*** Opening of Given passage ***

Justin Opferman, a mechanical engineering PhD student in the IMERSE Lab, watches a monitor in Hackerman Hall’s mock operating room. On the screen, he observes as his colleague Yaning Wang carefully stitches two pieces of synthetic tissue together using the da Vinci robotic surgical system.
Wang guides the two robotic forceps as they pass a clear suture back and forth, threading it through the pink rubber. But with a couple of taps on the monitor to change the camera settings, Opfermann demonstrates that this is no ordinary suture. Everything on the screen turns black and white except for the stitches, which glow bright green.
The fluorescent suture is part of Glow and Sew, a tool Opfermann and his partners Wang and Jiawei Ge are developing to help surgeons improve outcomes in a surgical procedure known as anastomosis that involves joining two tubes together. This surgery can be challenging, especially when there’s blood in the surgical field or the tissue folds in on itself, making the suture difficult to see and leading to less-than-perfect sewing.
“It’s very difficult, but you need to be perfect at it 100% of the time to stop a complication,” such as sepsis, from occurring, Opfermann explains.
Unlike typical sutures, the Glow and Sew suture is coated in a fluorescent powder that glows under near-infrared light, which is also able to penetrate through the blood and tissue, allowing surgeons to always see where their stitches are. “It essentially is giving you a superhuman capability to see something that’s normally hidden in the surgical process,” Opfermann says.

*** Close of Given passage ***

# Task list:
A. Decide whether each statement below agrees with the passage about the fluorescent suture, answering yes or no and quoting the words of the passage that settle it: (i) The Glow and Sew suture glows under near-infrared light. (ii) Wang stitches the synthetic tissue together by hand. (iii) Anastomosis involves joining two tubes together.
B. Write the next part of the passage about the fluorescent suture, picking up after its final sentence.
The data that follows comes from a different source than the passage above.

*** Opening of Listed records ***

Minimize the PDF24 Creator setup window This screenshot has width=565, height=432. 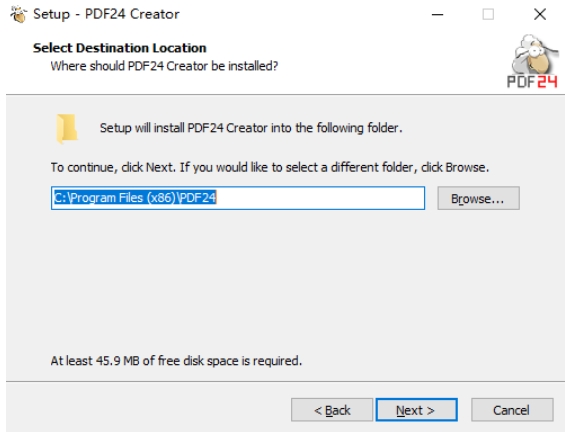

*** Close of Listed records ***
*** Opening of Listed records ***

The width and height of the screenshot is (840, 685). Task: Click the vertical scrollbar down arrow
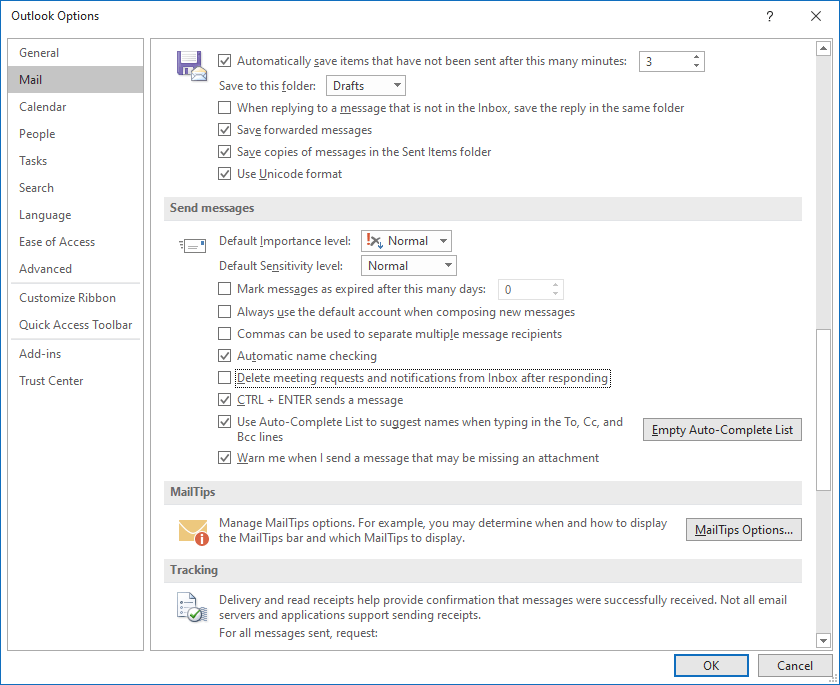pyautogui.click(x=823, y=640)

*** Close of Listed records ***

# Responses in order:
A.
(i) Yes: "coated in a fluorescent powder that glows under near-infrared light"
(ii) No: "using the da Vinci robotic surgical system"
(iii) Yes: "known as anastomosis that involves joining two tubes together"

B.
Opfermann came up with the idea for Glow and Sew with the help of Axel Krieger, PhD ’08, an associate professor of mechanical engineering, and Simon Leonard, assistant research professor in computer science, around five years ago. But it wasn’t until earlier this year that he was able to test his idea, thanks to funding from the Whiting School’s Student Initiatives Fund. Glow and Sew received $2,500 in support to buy supplies, develop and test initial concepts, and create a working prototype that the team can use to secure additional funding.
Next, Opfermann aims to find a way to incorporate artificial intelligence and machine learning to create overlays that show surgeons where each stitch should go. He plans to use the data from this research to apply for patents and other grants with the goal of bringing his ideas into actual operating rooms to improve patient outcomes.